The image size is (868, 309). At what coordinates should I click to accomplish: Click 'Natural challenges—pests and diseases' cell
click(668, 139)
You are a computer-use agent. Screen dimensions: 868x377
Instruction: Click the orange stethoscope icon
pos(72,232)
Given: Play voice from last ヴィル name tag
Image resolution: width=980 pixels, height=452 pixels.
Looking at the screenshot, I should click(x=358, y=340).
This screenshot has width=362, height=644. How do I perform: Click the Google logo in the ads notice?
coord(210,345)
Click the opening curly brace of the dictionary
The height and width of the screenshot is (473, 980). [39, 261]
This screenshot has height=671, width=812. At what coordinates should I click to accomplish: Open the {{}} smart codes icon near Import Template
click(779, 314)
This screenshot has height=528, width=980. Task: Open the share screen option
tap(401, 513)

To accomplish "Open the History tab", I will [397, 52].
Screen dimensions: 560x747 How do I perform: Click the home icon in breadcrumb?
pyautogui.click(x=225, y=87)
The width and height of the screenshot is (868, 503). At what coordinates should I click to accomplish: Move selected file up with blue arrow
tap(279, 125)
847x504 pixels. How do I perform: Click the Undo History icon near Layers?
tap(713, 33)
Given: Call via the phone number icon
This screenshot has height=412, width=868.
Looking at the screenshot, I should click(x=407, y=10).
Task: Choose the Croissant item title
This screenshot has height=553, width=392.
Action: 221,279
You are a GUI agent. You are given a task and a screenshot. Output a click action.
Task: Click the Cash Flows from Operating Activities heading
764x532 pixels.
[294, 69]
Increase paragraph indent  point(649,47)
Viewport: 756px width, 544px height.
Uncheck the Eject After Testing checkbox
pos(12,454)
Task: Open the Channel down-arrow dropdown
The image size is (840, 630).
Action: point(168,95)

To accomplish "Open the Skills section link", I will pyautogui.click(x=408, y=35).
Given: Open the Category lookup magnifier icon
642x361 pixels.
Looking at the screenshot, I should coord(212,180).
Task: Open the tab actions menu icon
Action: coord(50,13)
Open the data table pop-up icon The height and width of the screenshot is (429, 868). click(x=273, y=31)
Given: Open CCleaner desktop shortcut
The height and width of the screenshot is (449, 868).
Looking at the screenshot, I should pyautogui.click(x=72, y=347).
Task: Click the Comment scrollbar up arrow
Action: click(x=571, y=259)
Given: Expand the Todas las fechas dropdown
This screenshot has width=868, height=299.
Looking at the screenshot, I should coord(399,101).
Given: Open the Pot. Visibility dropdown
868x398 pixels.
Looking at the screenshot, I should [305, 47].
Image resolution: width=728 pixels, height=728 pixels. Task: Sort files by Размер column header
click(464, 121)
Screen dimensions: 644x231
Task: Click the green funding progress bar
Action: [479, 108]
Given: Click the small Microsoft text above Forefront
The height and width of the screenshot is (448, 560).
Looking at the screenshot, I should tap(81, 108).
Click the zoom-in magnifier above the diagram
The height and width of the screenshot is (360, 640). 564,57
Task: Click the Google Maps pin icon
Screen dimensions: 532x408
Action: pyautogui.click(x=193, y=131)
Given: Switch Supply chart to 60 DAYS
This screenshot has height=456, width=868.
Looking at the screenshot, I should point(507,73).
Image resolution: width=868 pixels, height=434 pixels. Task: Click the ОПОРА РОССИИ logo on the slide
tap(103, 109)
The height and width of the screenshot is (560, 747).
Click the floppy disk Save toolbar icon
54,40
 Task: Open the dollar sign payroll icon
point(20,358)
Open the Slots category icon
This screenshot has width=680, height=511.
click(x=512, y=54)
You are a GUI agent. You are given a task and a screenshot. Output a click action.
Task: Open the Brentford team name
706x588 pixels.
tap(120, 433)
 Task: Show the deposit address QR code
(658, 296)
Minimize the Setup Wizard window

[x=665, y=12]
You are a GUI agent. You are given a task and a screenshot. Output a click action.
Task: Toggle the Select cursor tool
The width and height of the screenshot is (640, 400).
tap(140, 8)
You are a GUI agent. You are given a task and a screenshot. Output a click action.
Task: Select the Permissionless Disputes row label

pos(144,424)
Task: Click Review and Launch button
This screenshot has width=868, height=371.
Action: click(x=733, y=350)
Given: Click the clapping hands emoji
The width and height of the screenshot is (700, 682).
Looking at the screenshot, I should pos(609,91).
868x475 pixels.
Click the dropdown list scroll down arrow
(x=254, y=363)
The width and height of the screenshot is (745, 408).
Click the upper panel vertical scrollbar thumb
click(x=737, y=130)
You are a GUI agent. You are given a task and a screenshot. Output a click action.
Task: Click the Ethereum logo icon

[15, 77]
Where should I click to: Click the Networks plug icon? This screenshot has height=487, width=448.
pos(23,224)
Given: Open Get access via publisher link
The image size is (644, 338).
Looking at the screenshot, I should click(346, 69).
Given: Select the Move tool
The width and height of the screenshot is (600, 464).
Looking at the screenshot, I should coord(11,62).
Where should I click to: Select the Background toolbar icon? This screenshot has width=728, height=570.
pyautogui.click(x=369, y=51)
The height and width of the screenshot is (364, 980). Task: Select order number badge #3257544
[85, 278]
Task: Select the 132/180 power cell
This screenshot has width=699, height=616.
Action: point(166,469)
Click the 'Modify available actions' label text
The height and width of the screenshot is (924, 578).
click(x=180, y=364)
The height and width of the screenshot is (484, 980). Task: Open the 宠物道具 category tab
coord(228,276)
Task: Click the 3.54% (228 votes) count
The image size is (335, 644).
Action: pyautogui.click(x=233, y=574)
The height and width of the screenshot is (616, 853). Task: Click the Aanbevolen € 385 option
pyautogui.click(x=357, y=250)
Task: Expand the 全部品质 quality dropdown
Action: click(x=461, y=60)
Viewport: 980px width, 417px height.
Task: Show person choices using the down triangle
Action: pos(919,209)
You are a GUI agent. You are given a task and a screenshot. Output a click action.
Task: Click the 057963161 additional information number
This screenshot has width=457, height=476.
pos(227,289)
= = = =
> [Task requirements]: A word-for-word repeat of the full data is needed.

> [Output for this task]:
The image size is (868, 309). At what coordinates should I click to accomplish: Click 'Natural challenges—pests and diseases' cell
click(668, 139)
You are a computer-use agent. Screen dimensions: 868x377
Instruction: Click the orange stethoscope icon
pos(72,232)
Given: Play voice from last ヴィル name tag
Image resolution: width=980 pixels, height=452 pixels.
Looking at the screenshot, I should click(x=358, y=340).
This screenshot has width=362, height=644. How do I perform: Click the Google logo in the ads notice?
coord(210,345)
Click the opening curly brace of the dictionary
The height and width of the screenshot is (473, 980). [39, 261]
This screenshot has height=671, width=812. At what coordinates should I click to accomplish: Open the {{}} smart codes icon near Import Template
click(779, 314)
This screenshot has height=528, width=980. Task: Open the share screen option
tap(401, 513)

To accomplish "Open the History tab", I will [397, 52].
Screen dimensions: 560x747 How do I perform: Click the home icon in breadcrumb?
pyautogui.click(x=225, y=87)
The width and height of the screenshot is (868, 503). At what coordinates should I click to accomplish: Move selected file up with blue arrow
tap(279, 125)
847x504 pixels. How do I perform: Click the Undo History icon near Layers?
tap(713, 33)
Given: Call via the phone number icon
This screenshot has height=412, width=868.
Looking at the screenshot, I should click(x=407, y=10).
Task: Choose the Croissant item title
This screenshot has height=553, width=392.
Action: 221,279
You are a GUI agent. You are given a task and a screenshot. Output a click action.
Task: Click the Cash Flows from Operating Activities heading
764x532 pixels.
[294, 69]
Increase paragraph indent  point(649,47)
Viewport: 756px width, 544px height.
Uncheck the Eject After Testing checkbox
pos(12,454)
Task: Open the Channel down-arrow dropdown
The image size is (840, 630).
Action: point(168,95)

To accomplish "Open the Skills section link", I will pyautogui.click(x=408, y=35).
Given: Open the Category lookup magnifier icon
642x361 pixels.
Looking at the screenshot, I should coord(212,180).
Task: Open the tab actions menu icon
Action: coord(50,13)
Open the data table pop-up icon The height and width of the screenshot is (429, 868). click(x=273, y=31)
Given: Open CCleaner desktop shortcut
The height and width of the screenshot is (449, 868).
Looking at the screenshot, I should pyautogui.click(x=72, y=347).
Task: Click the Comment scrollbar up arrow
Action: click(x=571, y=259)
Given: Expand the Todas las fechas dropdown
This screenshot has width=868, height=299.
Looking at the screenshot, I should coord(399,101).
Given: Open the Pot. Visibility dropdown
868x398 pixels.
Looking at the screenshot, I should [305, 47].
Image resolution: width=728 pixels, height=728 pixels. Task: Sort files by Размер column header
click(464, 121)
Screen dimensions: 644x231
Task: Click the green funding progress bar
Action: [479, 108]
Given: Click the small Microsoft text above Forefront
The height and width of the screenshot is (448, 560).
Looking at the screenshot, I should tap(81, 108).
Click the zoom-in magnifier above the diagram
The height and width of the screenshot is (360, 640). 564,57
Task: Click the Google Maps pin icon
Screen dimensions: 532x408
Action: pyautogui.click(x=193, y=131)
Given: Switch Supply chart to 60 DAYS
This screenshot has height=456, width=868.
Looking at the screenshot, I should point(507,73).
Image resolution: width=868 pixels, height=434 pixels. Task: Click the ОПОРА РОССИИ logo on the slide
tap(103, 109)
The height and width of the screenshot is (560, 747).
Click the floppy disk Save toolbar icon
54,40
 Task: Open the dollar sign payroll icon
point(20,358)
Open the Slots category icon
This screenshot has width=680, height=511.
click(x=512, y=54)
You are a GUI agent. You are given a task and a screenshot. Output a click action.
Task: Open the Brentford team name
706x588 pixels.
tap(120, 433)
 Task: Show the deposit address QR code
(658, 296)
Minimize the Setup Wizard window

[x=665, y=12]
You are a GUI agent. You are given a task and a screenshot. Output a click action.
Task: Toggle the Select cursor tool
The width and height of the screenshot is (640, 400).
tap(140, 8)
You are a GUI agent. You are given a task and a screenshot. Output a click action.
Task: Select the Permissionless Disputes row label

pos(144,424)
Task: Click Review and Launch button
This screenshot has width=868, height=371.
Action: click(x=733, y=350)
Given: Click the clapping hands emoji
The width and height of the screenshot is (700, 682).
Looking at the screenshot, I should pos(609,91).
868x475 pixels.
Click the dropdown list scroll down arrow
(x=254, y=363)
The width and height of the screenshot is (745, 408).
Click the upper panel vertical scrollbar thumb
click(x=737, y=130)
You are a GUI agent. You are given a task and a screenshot. Output a click action.
Task: Click the Ethereum logo icon

[15, 77]
Where should I click to: Click the Networks plug icon? This screenshot has height=487, width=448.
pos(23,224)
Given: Open Get access via publisher link
The image size is (644, 338).
Looking at the screenshot, I should click(346, 69).
Given: Select the Move tool
The width and height of the screenshot is (600, 464).
Looking at the screenshot, I should coord(11,62).
Where should I click to: Select the Background toolbar icon? This screenshot has width=728, height=570.
pyautogui.click(x=369, y=51)
The height and width of the screenshot is (364, 980). Task: Select order number badge #3257544
[85, 278]
Task: Select the 132/180 power cell
This screenshot has width=699, height=616.
Action: point(166,469)
Click the 'Modify available actions' label text
The height and width of the screenshot is (924, 578).
click(x=180, y=364)
The height and width of the screenshot is (484, 980). Task: Open the 宠物道具 category tab
coord(228,276)
Task: Click the 3.54% (228 votes) count
The image size is (335, 644).
Action: pyautogui.click(x=233, y=574)
The height and width of the screenshot is (616, 853). Task: Click the Aanbevolen € 385 option
pyautogui.click(x=357, y=250)
Task: Expand the 全部品质 quality dropdown
Action: click(x=461, y=60)
Viewport: 980px width, 417px height.
Task: Show person choices using the down triangle
Action: pos(919,209)
You are a GUI agent. You are given a task and a screenshot. Output a click action.
Task: Click the 057963161 additional information number
This screenshot has width=457, height=476.
pos(227,289)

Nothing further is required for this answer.